→ Exercise aim: Your reply should be a single number, the count of lines in the records that contain "will".
===============
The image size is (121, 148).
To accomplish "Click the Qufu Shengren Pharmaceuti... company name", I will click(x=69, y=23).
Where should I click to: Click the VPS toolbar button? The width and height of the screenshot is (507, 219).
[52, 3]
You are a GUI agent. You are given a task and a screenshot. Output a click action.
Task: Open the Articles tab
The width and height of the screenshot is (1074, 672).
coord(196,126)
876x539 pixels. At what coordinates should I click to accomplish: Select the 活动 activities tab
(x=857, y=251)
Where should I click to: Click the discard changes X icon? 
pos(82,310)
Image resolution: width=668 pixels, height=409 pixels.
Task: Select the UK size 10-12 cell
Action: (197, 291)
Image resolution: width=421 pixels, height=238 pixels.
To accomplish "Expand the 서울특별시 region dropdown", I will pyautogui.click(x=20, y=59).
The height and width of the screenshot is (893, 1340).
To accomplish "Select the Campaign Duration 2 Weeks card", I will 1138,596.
===============
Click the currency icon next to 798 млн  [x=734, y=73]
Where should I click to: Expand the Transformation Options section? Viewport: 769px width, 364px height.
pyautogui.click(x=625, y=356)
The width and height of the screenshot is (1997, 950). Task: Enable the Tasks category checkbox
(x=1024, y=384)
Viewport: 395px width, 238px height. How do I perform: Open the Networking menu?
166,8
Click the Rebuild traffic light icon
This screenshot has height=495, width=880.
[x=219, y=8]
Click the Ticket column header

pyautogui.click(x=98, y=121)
===============
→ Solution to the exercise: 3